The Zack Files is a Canadian sci-fi television program based on a book series of the same name, written by Dan Greenburg. It first aired on YTV from September 17, 2000 until the final episode aired in May 5, 2002. This series was shot in Toronto, Ontario.

Plot
The series revolves around a teenage boy, played by Robert Clark, who is a magnet for paranormal activity and attends Horace Hyde-White High School for Boys along with his three friends Cam, Gwen, and Spencer. Zack manages to get himself into trouble with his paranormal adventures and it is up to his friends to help him set things straight.

Characters
Zachary "Zack" Greenburg (played by Robert Clark) is the main protagonist.

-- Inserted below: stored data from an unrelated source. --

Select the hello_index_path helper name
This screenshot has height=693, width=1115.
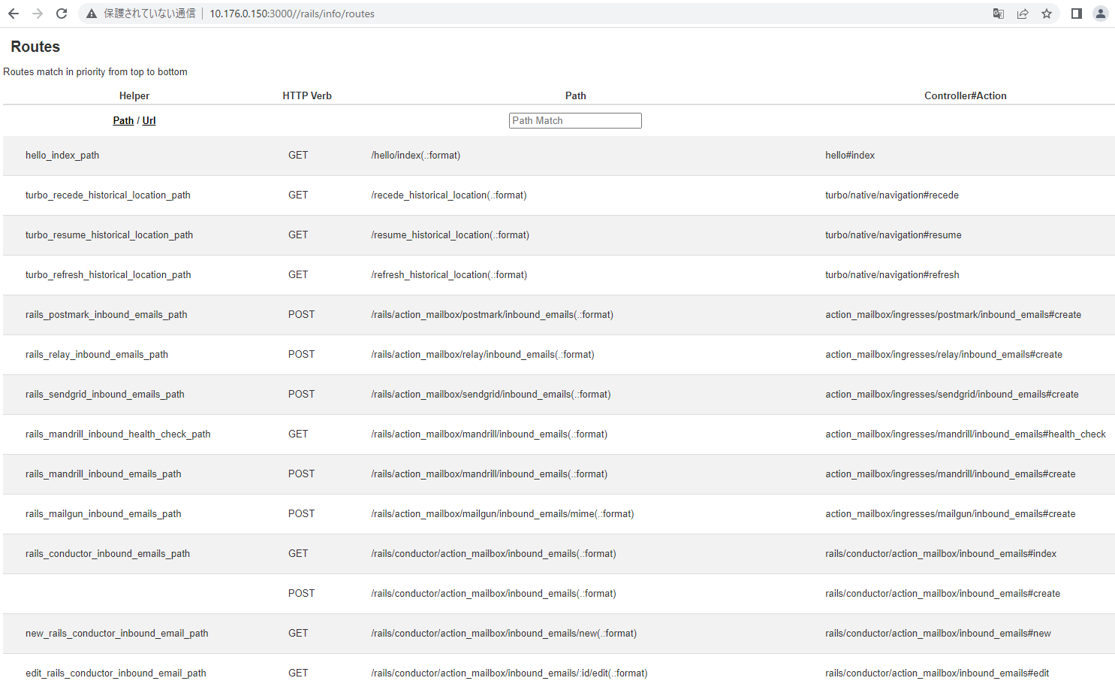tap(62, 155)
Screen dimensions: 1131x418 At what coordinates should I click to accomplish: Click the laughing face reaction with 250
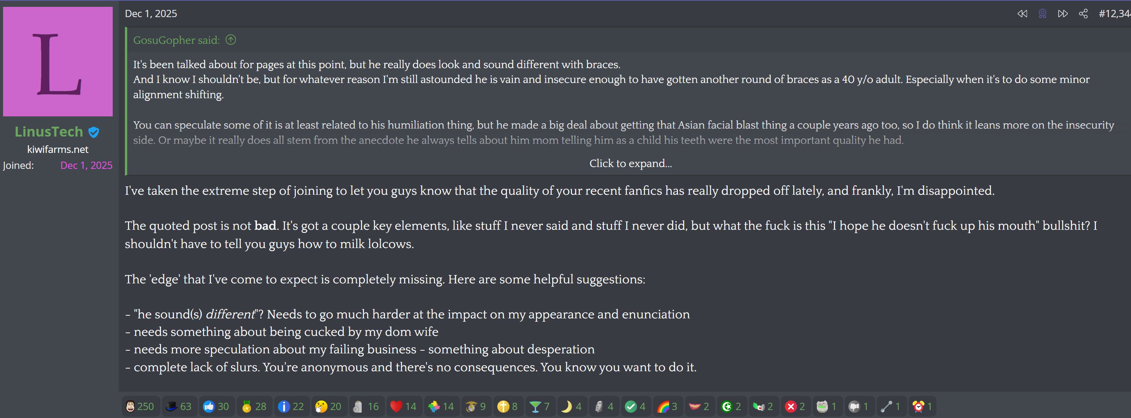pos(140,407)
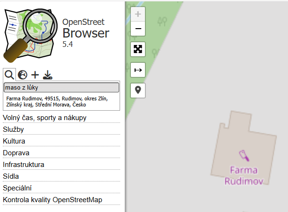
Task: Expand the Kultura category
Action: 14,141
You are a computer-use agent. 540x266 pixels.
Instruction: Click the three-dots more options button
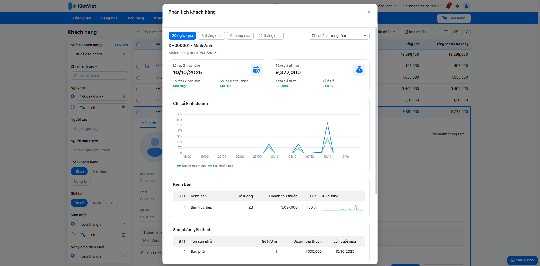[x=436, y=32]
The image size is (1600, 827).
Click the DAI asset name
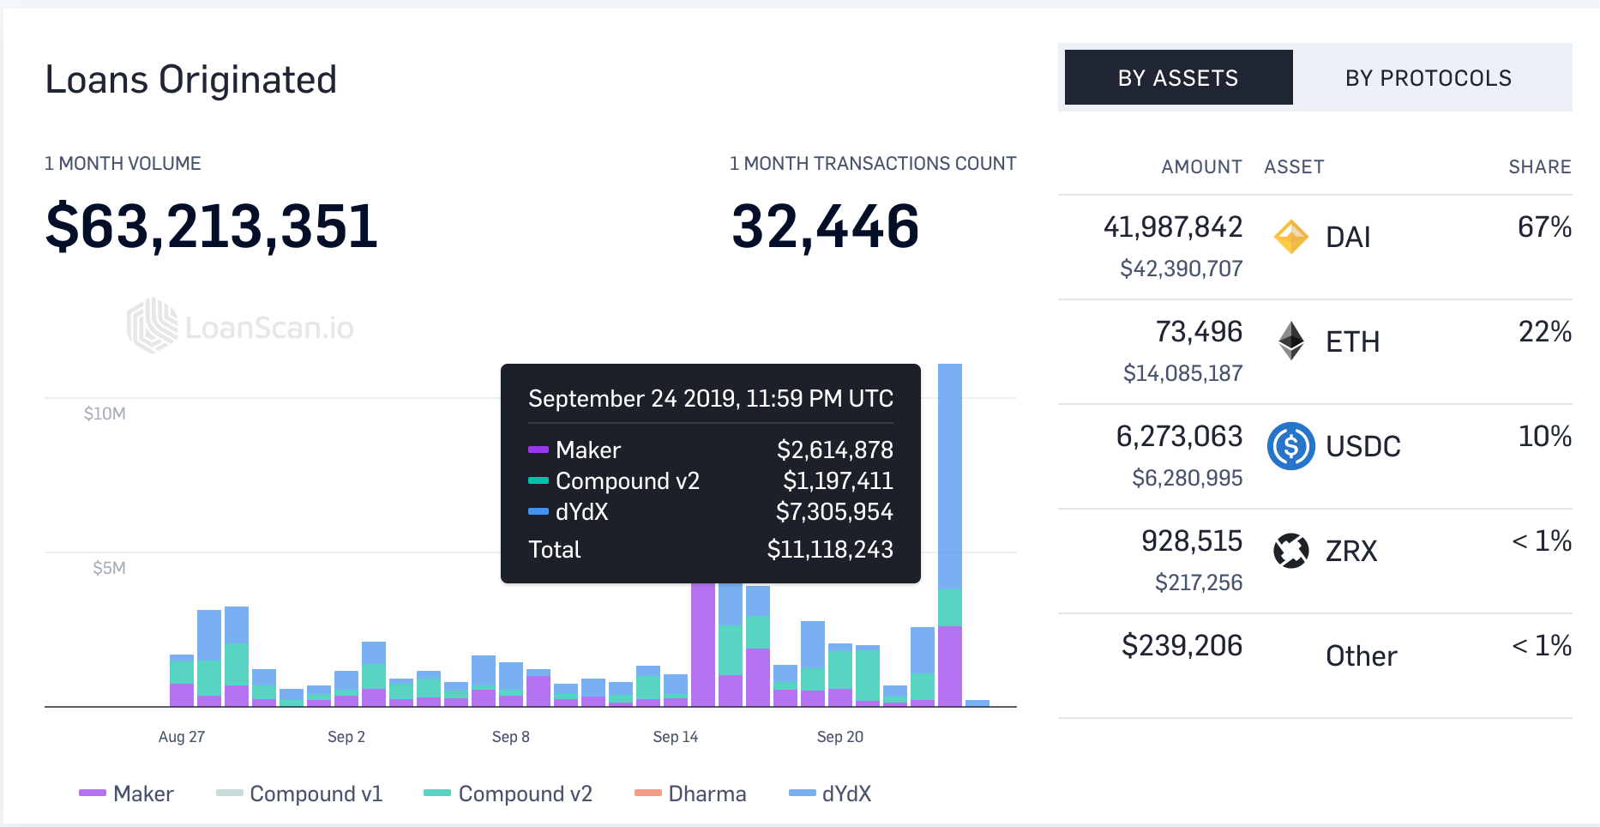(1348, 237)
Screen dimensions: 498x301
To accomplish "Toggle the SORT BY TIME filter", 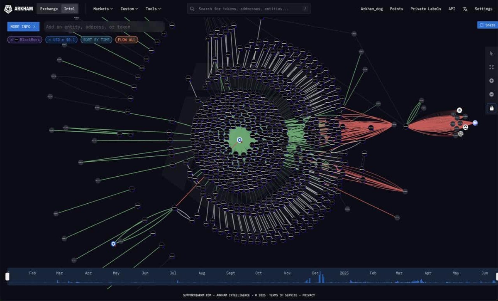I will tap(96, 40).
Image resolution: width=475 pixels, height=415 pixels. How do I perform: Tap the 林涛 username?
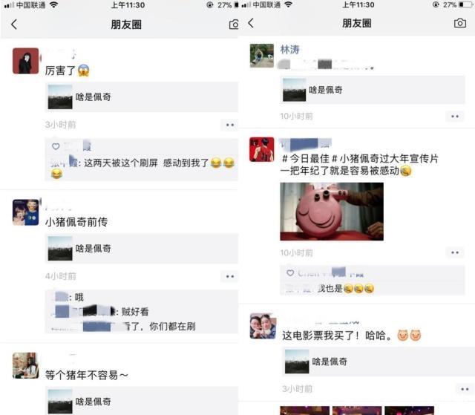[289, 50]
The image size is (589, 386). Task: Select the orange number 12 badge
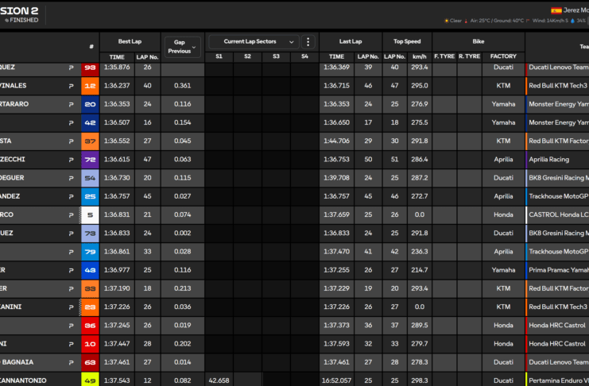pyautogui.click(x=90, y=86)
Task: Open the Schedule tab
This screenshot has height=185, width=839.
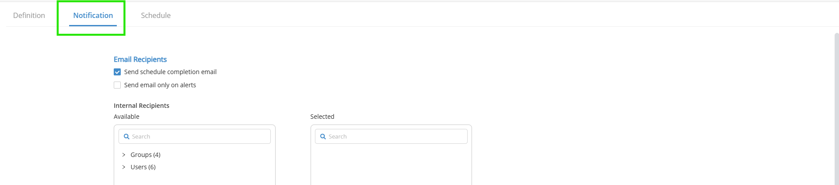Action: point(156,15)
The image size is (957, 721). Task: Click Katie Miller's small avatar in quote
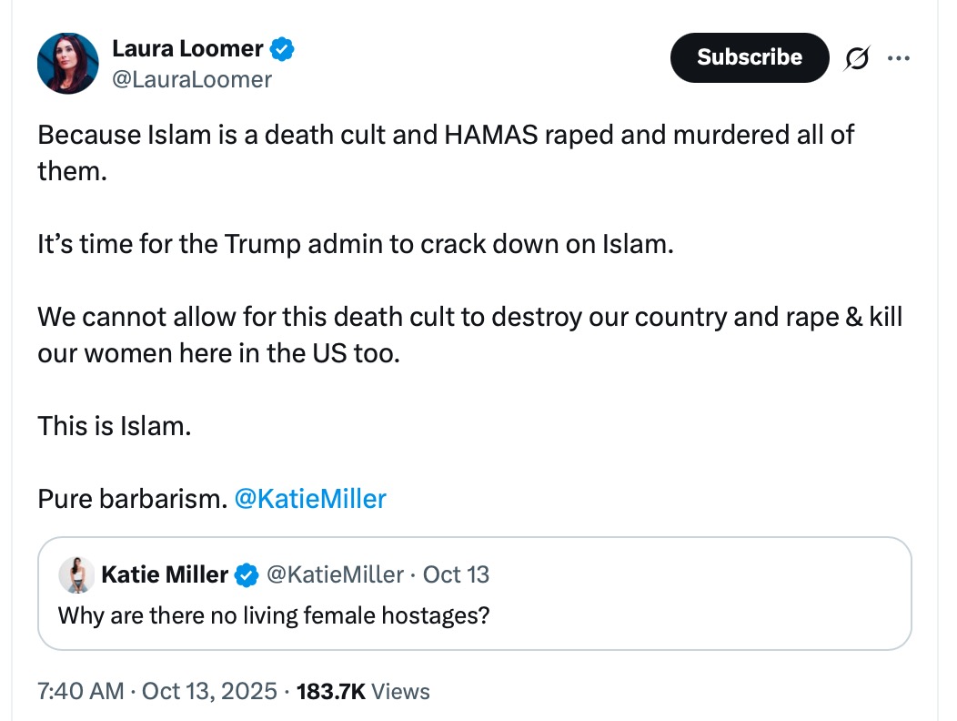pos(76,574)
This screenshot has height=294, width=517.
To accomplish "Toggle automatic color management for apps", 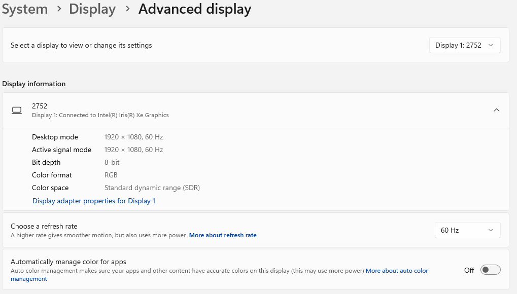I will (490, 270).
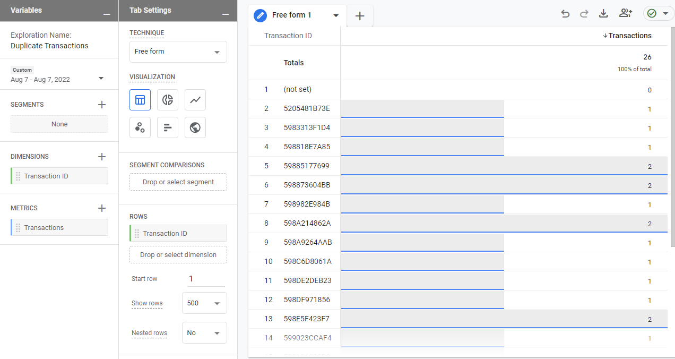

A relatively normal kid but often becomes a magnet for the paranormal.
Cameron "Cam" Dunleavey (played by Jake Epstein) is one of Zack's best friends who will do anything to make a quick buck.
Spencer "Spence" Sharpe (played by Michael Seater) is another of Zack's best friends and the keeper of The Zack Files who is infatuated with paranormal activity and is attempting to win the Nobel Prize by proving the paranormal exists.
Gwendolyn "Gwen" Killerby (played by Katie Boland): Gwen doesn't believe in paranormal activity and her father is headmaster of their school, which allows her to be the only girl at an all-boys academy.
Vernon Mantueffel (played by Noah Giffin) is the school bully. He is jealous of Cam, Spence and Zack. He is Zack's nemesis, the richest kid in school and is in love with Gwen. He also sweats a lot.
Daniel "Dan" Greenburg (played by Jeff Clarke) is Zack's father, divorced and kind of ignorance.
Jennifer "Woman From 302" (played by Collette Micks): Downstairs neighbour and sometimes girlfriend of Zack's father.

Telecast and home media
In the U.S., it aired on Fox Family (now known as Freeform) and Showtime Family Zone.

In August 2004, Goldhill Home Media released the first season on DVD.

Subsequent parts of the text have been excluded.